• Supplied information:
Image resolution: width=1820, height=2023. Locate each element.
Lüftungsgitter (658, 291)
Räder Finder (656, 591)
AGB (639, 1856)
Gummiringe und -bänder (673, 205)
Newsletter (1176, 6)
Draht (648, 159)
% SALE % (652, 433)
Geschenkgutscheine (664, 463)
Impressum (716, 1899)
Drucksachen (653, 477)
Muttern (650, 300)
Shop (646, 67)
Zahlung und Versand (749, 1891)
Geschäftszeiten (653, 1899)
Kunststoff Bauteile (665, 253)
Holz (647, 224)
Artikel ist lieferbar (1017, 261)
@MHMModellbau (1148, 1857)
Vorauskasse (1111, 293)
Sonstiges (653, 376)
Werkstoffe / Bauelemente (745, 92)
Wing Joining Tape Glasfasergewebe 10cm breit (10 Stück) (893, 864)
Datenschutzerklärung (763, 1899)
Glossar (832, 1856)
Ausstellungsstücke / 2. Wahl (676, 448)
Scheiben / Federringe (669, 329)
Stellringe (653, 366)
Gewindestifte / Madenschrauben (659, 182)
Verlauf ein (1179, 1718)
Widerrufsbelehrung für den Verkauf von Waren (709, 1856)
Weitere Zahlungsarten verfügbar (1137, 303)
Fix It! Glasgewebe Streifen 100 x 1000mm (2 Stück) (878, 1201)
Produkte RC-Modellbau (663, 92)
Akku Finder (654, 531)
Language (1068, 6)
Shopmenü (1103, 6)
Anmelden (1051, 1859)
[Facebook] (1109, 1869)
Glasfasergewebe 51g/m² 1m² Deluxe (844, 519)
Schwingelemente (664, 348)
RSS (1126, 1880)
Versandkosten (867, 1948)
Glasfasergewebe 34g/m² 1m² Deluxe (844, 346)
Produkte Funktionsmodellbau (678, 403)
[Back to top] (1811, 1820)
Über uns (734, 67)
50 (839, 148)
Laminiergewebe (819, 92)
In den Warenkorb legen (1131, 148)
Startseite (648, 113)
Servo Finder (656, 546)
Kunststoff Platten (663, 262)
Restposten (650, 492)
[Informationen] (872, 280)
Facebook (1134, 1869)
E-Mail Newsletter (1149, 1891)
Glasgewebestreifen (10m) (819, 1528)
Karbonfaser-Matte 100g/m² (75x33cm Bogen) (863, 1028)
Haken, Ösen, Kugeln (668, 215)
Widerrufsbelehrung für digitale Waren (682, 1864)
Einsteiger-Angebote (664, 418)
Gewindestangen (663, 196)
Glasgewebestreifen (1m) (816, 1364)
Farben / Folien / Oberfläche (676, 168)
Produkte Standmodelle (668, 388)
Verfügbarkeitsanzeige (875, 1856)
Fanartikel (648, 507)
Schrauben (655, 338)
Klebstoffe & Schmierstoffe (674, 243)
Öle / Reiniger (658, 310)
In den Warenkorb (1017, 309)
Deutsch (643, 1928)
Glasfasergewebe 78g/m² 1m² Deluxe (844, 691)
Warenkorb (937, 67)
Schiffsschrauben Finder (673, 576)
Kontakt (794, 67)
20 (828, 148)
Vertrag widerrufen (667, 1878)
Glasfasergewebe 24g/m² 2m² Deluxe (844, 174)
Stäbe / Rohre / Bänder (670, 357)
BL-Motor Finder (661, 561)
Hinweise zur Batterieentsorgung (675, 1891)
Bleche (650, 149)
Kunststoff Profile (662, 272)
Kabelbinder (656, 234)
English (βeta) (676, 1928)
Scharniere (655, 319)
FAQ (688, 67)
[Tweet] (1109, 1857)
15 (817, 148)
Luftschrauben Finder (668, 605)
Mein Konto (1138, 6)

• What is required: Extract the data exactly as given.

• Output below:
Image resolution: width=1820, height=2023. Locate each element.
Lüftungsgitter (658, 291)
Räder Finder (656, 591)
AGB (639, 1856)
Gummiringe und -bänder (673, 205)
Newsletter (1176, 6)
Draht (648, 159)
% SALE % (652, 433)
Geschenkgutscheine (664, 463)
Impressum (716, 1899)
Drucksachen (653, 477)
Muttern (650, 300)
Shop (646, 67)
Zahlung und Versand (749, 1891)
Geschäftszeiten (653, 1899)
Kunststoff Bauteile (665, 253)
Holz (647, 224)
Artikel ist lieferbar (1017, 261)
@MHMModellbau (1148, 1857)
Vorauskasse (1111, 293)
Sonstiges (653, 376)
Werkstoffe / Bauelemente (745, 92)
Wing Joining Tape Glasfasergewebe 10cm breit (10 Stück) (893, 864)
Datenschutzerklärung (763, 1899)
Glossar (832, 1856)
Ausstellungsstücke / 2. Wahl (676, 448)
Scheiben / Federringe (669, 329)
Stellringe (653, 366)
Gewindestifte / Madenschrauben (659, 182)
Verlauf ein (1179, 1718)
Widerrufsbelehrung für den Verkauf von Waren (709, 1856)
Weitere Zahlungsarten verfügbar (1137, 303)
Fix It! Glasgewebe Streifen 100 x 1000mm (2 Stück) (878, 1201)
Produkte RC-Modellbau (663, 92)
Akku Finder (654, 531)
Language (1068, 6)
Shopmenü (1103, 6)
Anmelden (1051, 1859)
[Facebook] (1109, 1869)
Glasfasergewebe 51g/m² 1m² Deluxe (844, 519)
Schwingelemente (664, 348)
RSS (1126, 1880)
Versandkosten (867, 1948)
Glasfasergewebe 34g/m² 1m² Deluxe (844, 346)
Produkte Funktionsmodellbau (678, 403)
[Back to top] (1811, 1820)
Über uns (734, 67)
50 (839, 148)
Laminiergewebe (819, 92)
In den Warenkorb legen (1131, 148)
Startseite (648, 113)
Servo Finder (656, 546)
Kunststoff Platten (663, 262)
Restposten (650, 492)
[Informationen] (872, 280)
Facebook (1134, 1869)
E-Mail Newsletter (1149, 1891)
Glasgewebestreifen (10m) (819, 1528)
Karbonfaser-Matte 100g/m² (75x33cm Bogen) (863, 1028)
Haken, Ösen, Kugeln (668, 215)
Widerrufsbelehrung für digitale Waren (682, 1864)
Einsteiger-Angebote (664, 418)
Gewindestangen (663, 196)
Glasgewebestreifen (1m) (816, 1364)
Farben / Folien / Oberfläche (676, 168)
Produkte Standmodelle (668, 388)
Verfügbarkeitsanzeige (875, 1856)
Fanartikel (648, 507)
Schrauben (655, 338)
Klebstoffe & Schmierstoffe (674, 243)
Öle / Reiniger (658, 310)
In den Warenkorb (1017, 309)
Deutsch (643, 1928)
Glasfasergewebe 78g/m² 1m² Deluxe (844, 691)
Warenkorb (937, 67)
Schiffsschrauben Finder (673, 576)
Kontakt (794, 67)
20 (828, 148)
Vertrag widerrufen (667, 1878)
Glasfasergewebe 24g/m² 2m² Deluxe (844, 174)
Stäbe / Rohre / Bänder (670, 357)
BL-Motor Finder (661, 561)
Hinweise zur Batterieentsorgung (675, 1891)
Bleche (650, 149)
Kunststoff Profile (662, 272)
Kabelbinder (656, 234)
English (βeta) (676, 1928)
Scharniere (655, 319)
FAQ (688, 67)
[Tweet] (1109, 1857)
15 (817, 148)
Luftschrauben Finder (668, 605)
Mein Konto (1138, 6)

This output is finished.